GOAL OF THE EXERCISE:
Among the records that follow, set down only the lines from the one containing "Click the Next arrow for later dates" to the one containing "Screen dimensions: 840x668", both included, exactly.

DATA SUPPLIED:
################

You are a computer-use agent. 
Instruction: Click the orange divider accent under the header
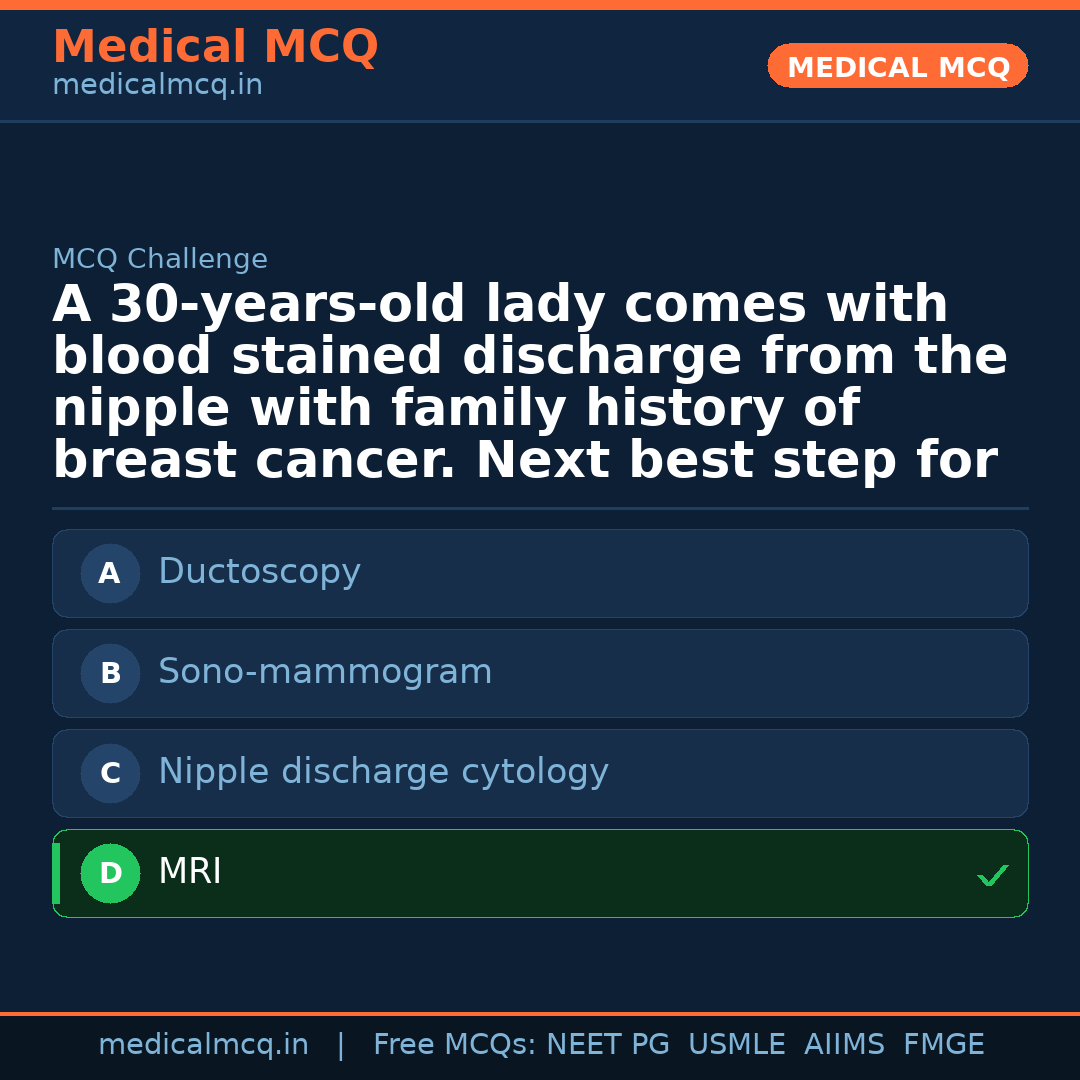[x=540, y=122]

################

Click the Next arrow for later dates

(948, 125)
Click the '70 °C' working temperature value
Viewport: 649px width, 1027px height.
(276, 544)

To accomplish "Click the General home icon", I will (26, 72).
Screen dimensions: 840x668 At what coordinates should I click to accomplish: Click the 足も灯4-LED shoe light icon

################

OUTPUT OF THE TASK:
Click the Next arrow for later dates

(948, 125)
Click the '70 °C' working temperature value
Viewport: 649px width, 1027px height.
(276, 544)

To accomplish "Click the General home icon", I will (26, 72).
Screen dimensions: 840x668 At what coordinates should I click to accomplish: Click the 足も灯4-LED shoe light icon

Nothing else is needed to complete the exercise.